Improper use of c_str

社会主义新天地 提交于 2019-12-18 08:59:05

问题


I have a method defined as below:

const std::string returnStringMethod()
{
    std::string myString;

    // populate myString

    return myString;
}

Now, in the caller, I was doing something like this:

const char * ptr = returnStringMethod().c_str(); 

As I can see this is returning some truncated string which I did not expect. However, the folllowing works fine:

std::string str = returnStringMethod();
const char * ptr = str.c_str();

Can someone please help me understand whats happening here? .

PS: We build code once a week. I tested this when I was submitting my code last week and things were fine. So, I really wanted to know what I might be missing here.

thanks, Pavan.


回答1:


The first is undefined behavior, the temporary returnStringMethod() is valid only until the trailing ;, so the internal string (returned by c_str()) is destroyed, so you're left with a dangling pointer.

The second version is valid because str will be destroyed when its scope ends, and its scope is the same as ptr (at least in your example).

For example, the following would also be wrong:

const char * ptr = NULL;
{
    std::string str = returnStringMethod();
    ptr = str.c_str();
}

After }, ptr is no longer valid.




回答2:


The return value of returnStringMethod is a temporary string, the lifetime of which is bound to the expression itself; this means that the std::string on which you call c_str will be destructed right after ptr has been initialized in const char * ptr = returnStringMethod ().c_str ().

The implications of this is that the value which ptr has been initialized with points to memory which is no longer accessible.

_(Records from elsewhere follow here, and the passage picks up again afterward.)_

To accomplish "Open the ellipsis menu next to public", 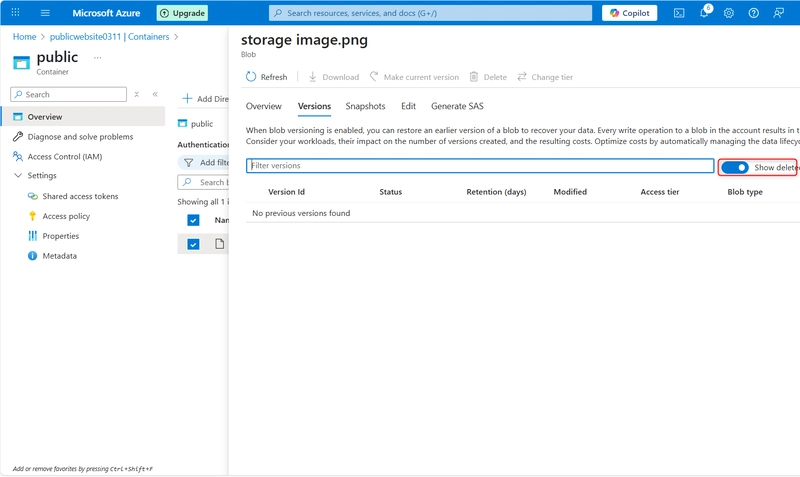I will coord(98,58).
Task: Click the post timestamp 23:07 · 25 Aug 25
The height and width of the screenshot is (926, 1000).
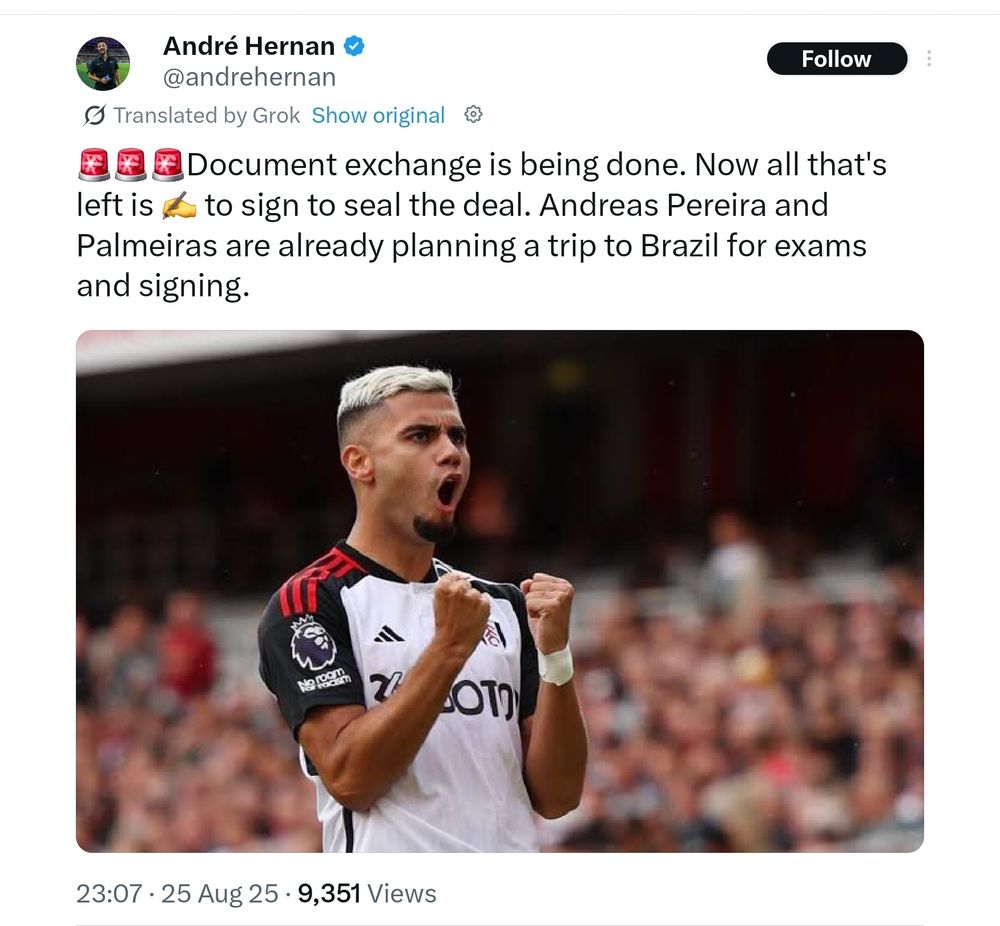Action: coord(177,893)
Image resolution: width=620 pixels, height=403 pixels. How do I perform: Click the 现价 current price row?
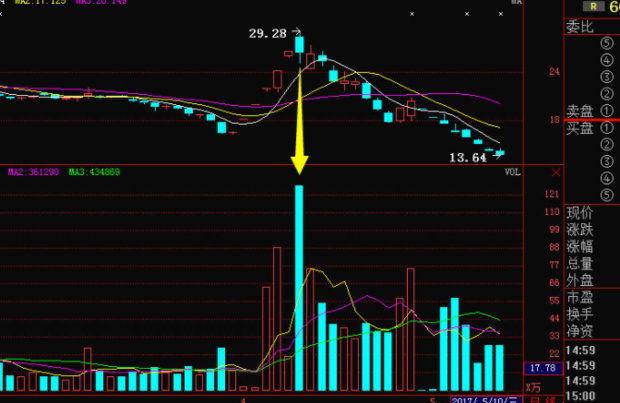[x=580, y=213]
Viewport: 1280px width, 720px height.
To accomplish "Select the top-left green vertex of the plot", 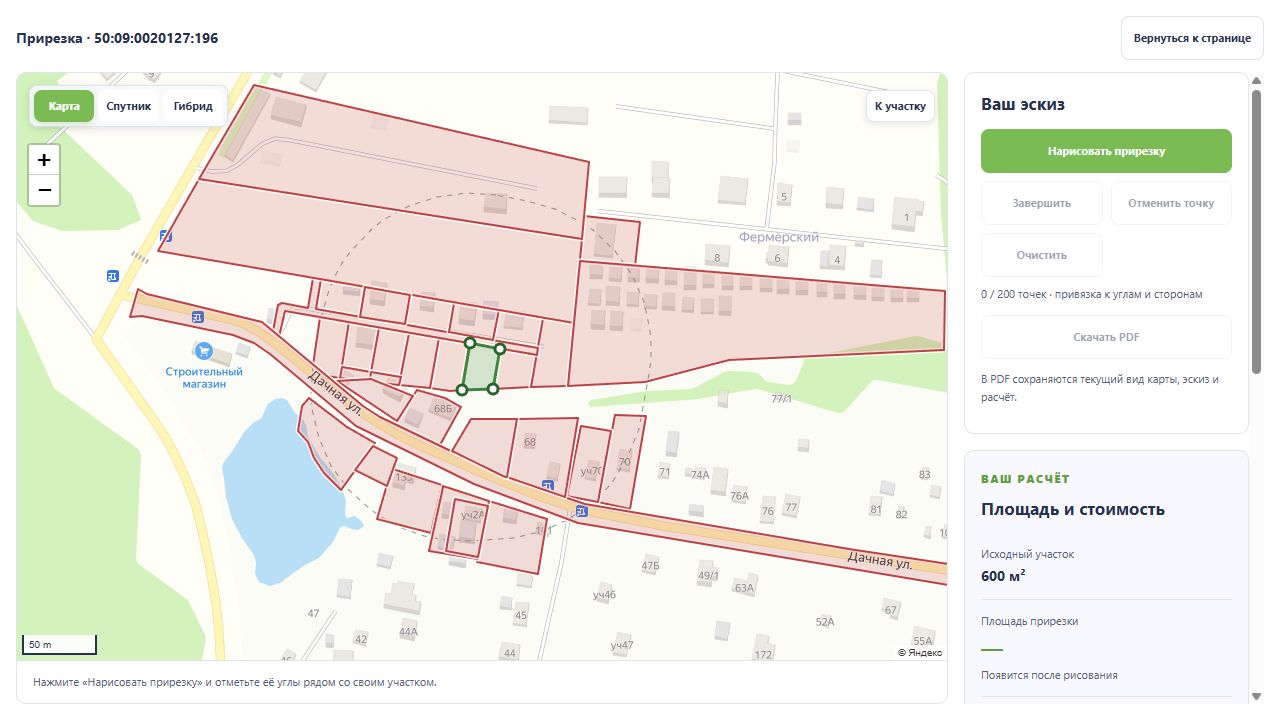I will (470, 343).
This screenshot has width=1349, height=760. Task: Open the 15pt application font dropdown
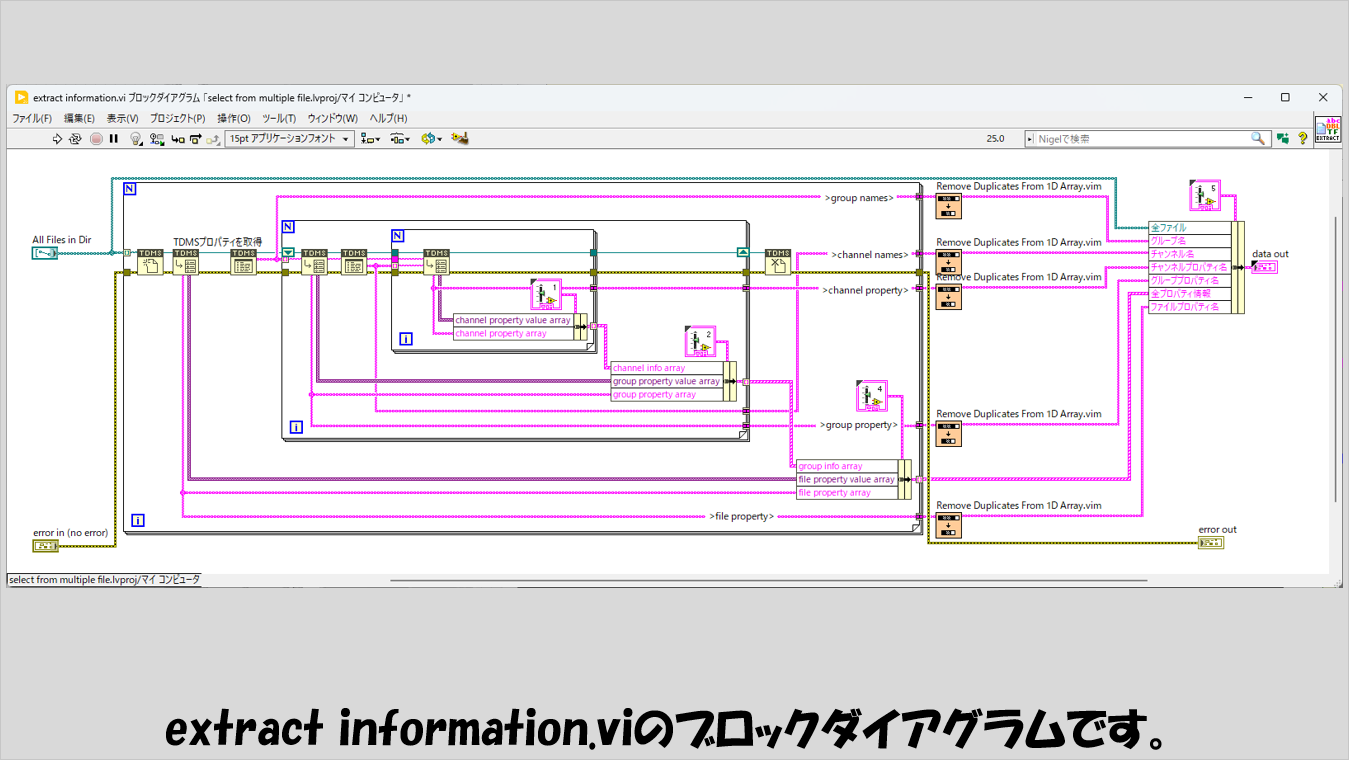pos(289,139)
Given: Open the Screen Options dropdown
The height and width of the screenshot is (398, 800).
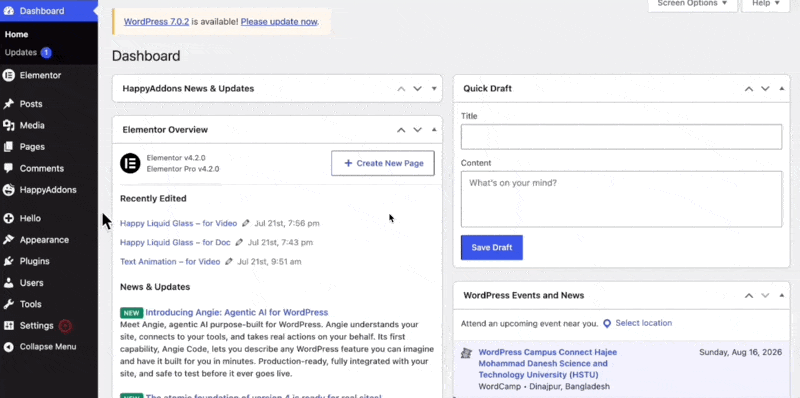Looking at the screenshot, I should click(x=692, y=4).
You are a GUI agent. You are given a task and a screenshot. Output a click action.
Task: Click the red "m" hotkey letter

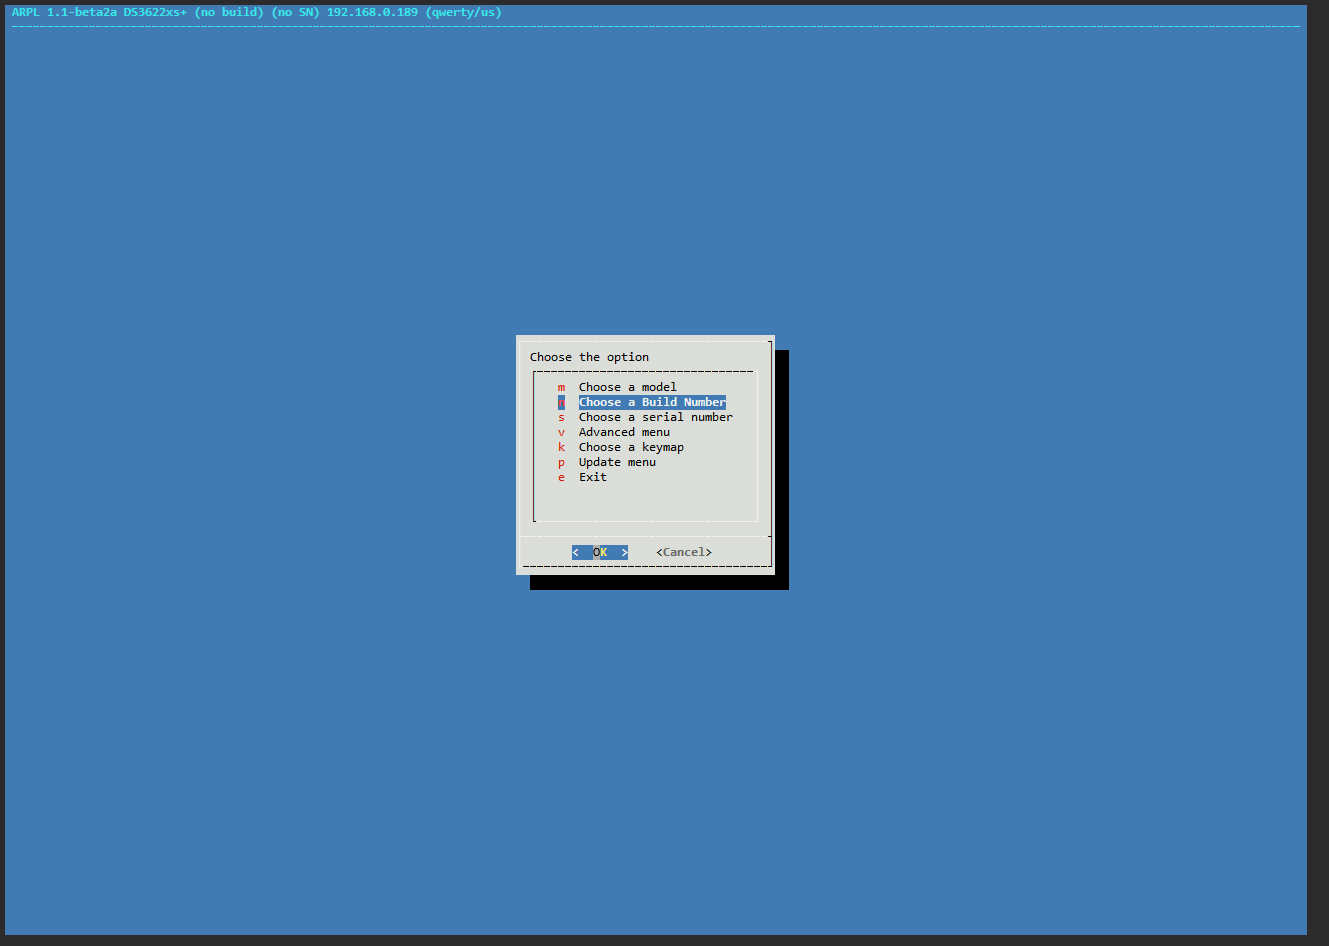[x=561, y=387]
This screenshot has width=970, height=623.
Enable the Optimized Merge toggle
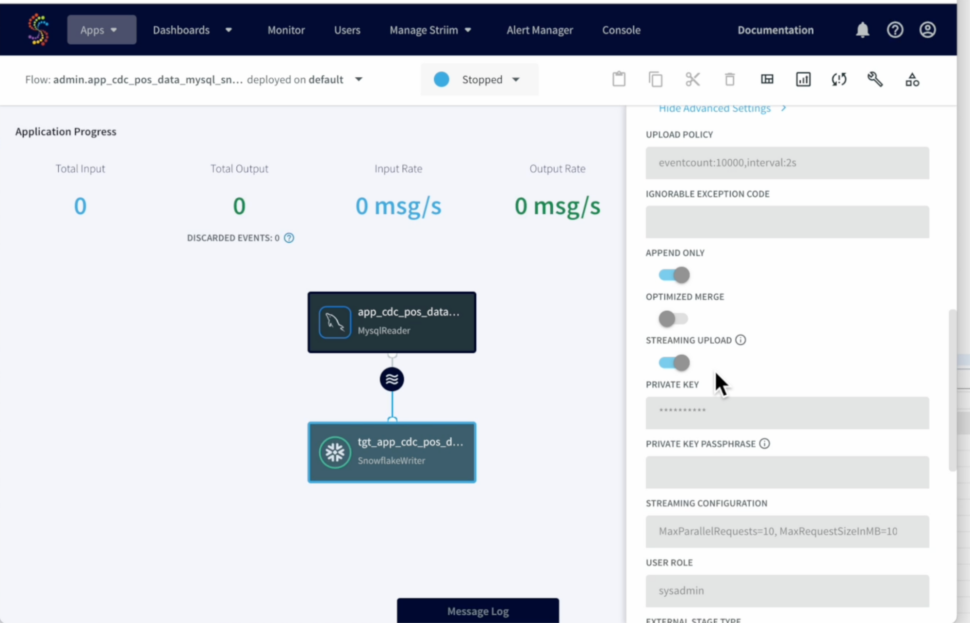[673, 319]
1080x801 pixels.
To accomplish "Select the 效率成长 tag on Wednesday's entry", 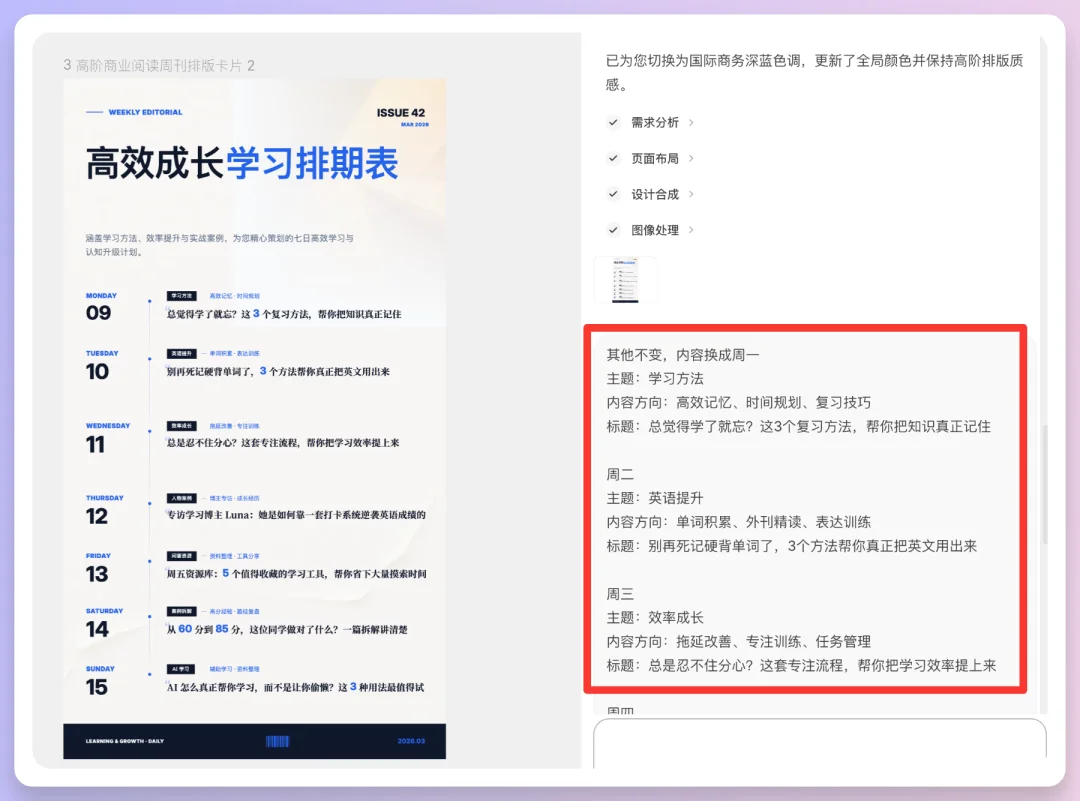I will coord(180,425).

In the latter case, where you assign the returned value of returnStringMethod to std::string str you will have a copy which lifetime is bound to the current scope. Assigning the value of str.c_str () to ptr is therefor valid for as long as str is alive.




回答3:


const char * ptr = returnStringMethod().c_str();

In above line a temp string is returned by the function which soon goes out of scope. (and destructor is called and memory is freed)

In later version you make a local copy of string and thus the behaviour is defined.

You can also use the following

const std::string &str = returnStringMethod();
const char * ptr = str.c_str();

Using const reference would lengthen the life of temporary variable until the reference is in scope and there would be no (explicit) unwanted copies.




回答4:


You're returning a (temporary) copy and that's where you execute the c_str().

When the temporary goes away, the char * returned by the c_str() becomes invalid.